As I laid out the cards, one by one, I couldn’t help frowning. I had never had such a peculiar reading in my life. Some Tarot cards hardly ever come up, and when they do, they strike you straight away because they’re so unfamiliar. Most people’s readings are full of minor litigation cards, or cards that show anxiety about money, or arguments in the home—all the lesser cards in the suits of cups and wands and pentacles. You very seldom see cards of terrible disasters, like The Tower, which shows tiny people hurled out of a castle by a jagged flash of lightning, and I had never once turned up Death.
But Death came up, in his black armor, on his red-eyed black horse, with bishops and children bowing in front of him. And so did the Devil, with his hostile hairy glare, his ram’s horns, and naked people chained to his throne. And so did the Magician, reversed. This way round, the Magician’s card signified a physician or magus, mental disease and disquiet.
I sat staring at the cards for almost half an hour. The Magician? What the hell did that mean? Did it mean that Karen Tandy was mentally disordered? Maybe it did. Perhaps that tumor on the neck had affected her brain. The trouble with these damned cards was that they were never specific enough. They gave you four or five varying interpretations, and you had to make your own mind up.
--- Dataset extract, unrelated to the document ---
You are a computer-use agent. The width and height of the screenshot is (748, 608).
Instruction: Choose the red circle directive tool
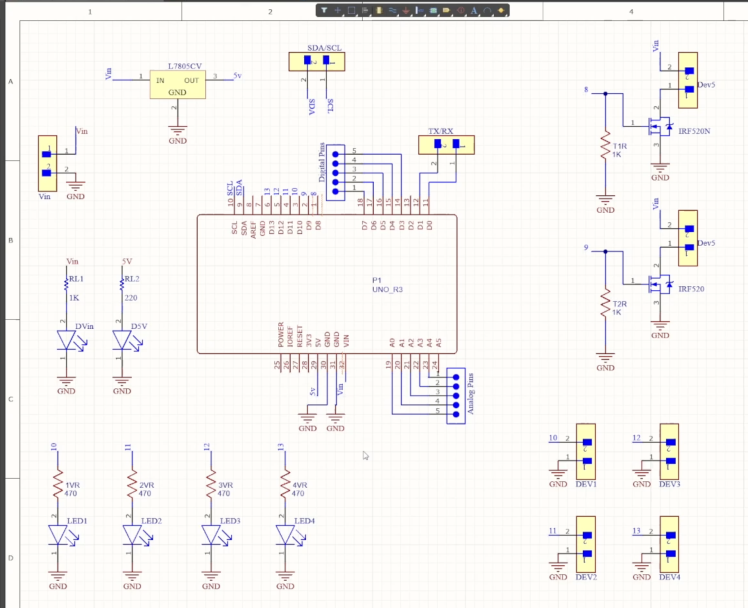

The Magician? I shuffled the cards again, and used the Magician card as my question. To do that, I had to place it in the center of the table, cover it over with another card, and lay out the Celtic cross all over again. The cards would then give me a more detailed explanation of what the Magician was all about.
Nine cards went down, and then I turned up the tenth. I had a very weird sensation in the bottom of my stomach, and I started to feel that someone was watching me again. This couldn’t be possible. The tenth card was the Magician, too.